The vast majority of the scientific community now agree that climate change is a serious issue. Legislation has been introduced which means that an Energy Performance Certificate [EPC] is now required whenever a building is constructed or marketed. This applies to the majority of both commercial and domestic buildings.
An EPC is a measure of how efficient a building is. For sometime now we have been used to buying white goods like fridges and freezers with energy ratings. For many people the energy rating has a direct influence on their purchase decision. It is hoped by many that the introduction of EPC for buildings will have a similar effect. This poses a number of questions.
- Will a building with a poor energy rating remain viable in the future?
- Can the efficiency of a historic building be improved?

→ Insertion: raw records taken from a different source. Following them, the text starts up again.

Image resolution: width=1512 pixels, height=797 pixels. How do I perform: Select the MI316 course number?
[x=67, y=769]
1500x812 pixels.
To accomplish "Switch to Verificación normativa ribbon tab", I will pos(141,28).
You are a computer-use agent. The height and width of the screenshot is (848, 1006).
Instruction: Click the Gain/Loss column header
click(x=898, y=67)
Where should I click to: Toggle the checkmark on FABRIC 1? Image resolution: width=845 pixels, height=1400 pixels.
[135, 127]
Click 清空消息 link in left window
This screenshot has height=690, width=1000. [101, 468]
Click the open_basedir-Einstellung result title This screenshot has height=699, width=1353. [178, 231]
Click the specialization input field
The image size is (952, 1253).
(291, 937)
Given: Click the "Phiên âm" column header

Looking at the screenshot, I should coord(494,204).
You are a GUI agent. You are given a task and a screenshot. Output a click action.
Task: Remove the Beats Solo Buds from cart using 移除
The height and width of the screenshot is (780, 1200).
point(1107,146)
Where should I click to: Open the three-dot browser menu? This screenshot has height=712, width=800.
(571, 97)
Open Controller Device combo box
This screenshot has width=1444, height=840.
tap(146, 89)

The trend of increasing fuel costs may encourage many prospective purchasers to consider properties with good to medium energy ratings. The pressure to improve the efficiency of a building with a poor rating is therefore likely to increase. Many of the measures which can improve the energy efficiency of a building are either not possible or inappropriate for older properties. For instance cavity wall insulation can not be installed to a building with solid walls! In addition listed building consent may be required along with detailed drawings. An assessment on the effect of a particular proposal may also be necessary to maintain the equilibrium of the building's fabric.
In the first instance The Building Consultancy work closely with several firms who carry out EPC's. Our expertise in dealing with historic buildings means that we are often able to propose imaginative solutions which improve a building's efficiency without compromising the architectural or historical interest of the premises. We are able to prepare listed building applications and guide them through the planning process. We can also specify the work, arrange contractors and see the project through to completion.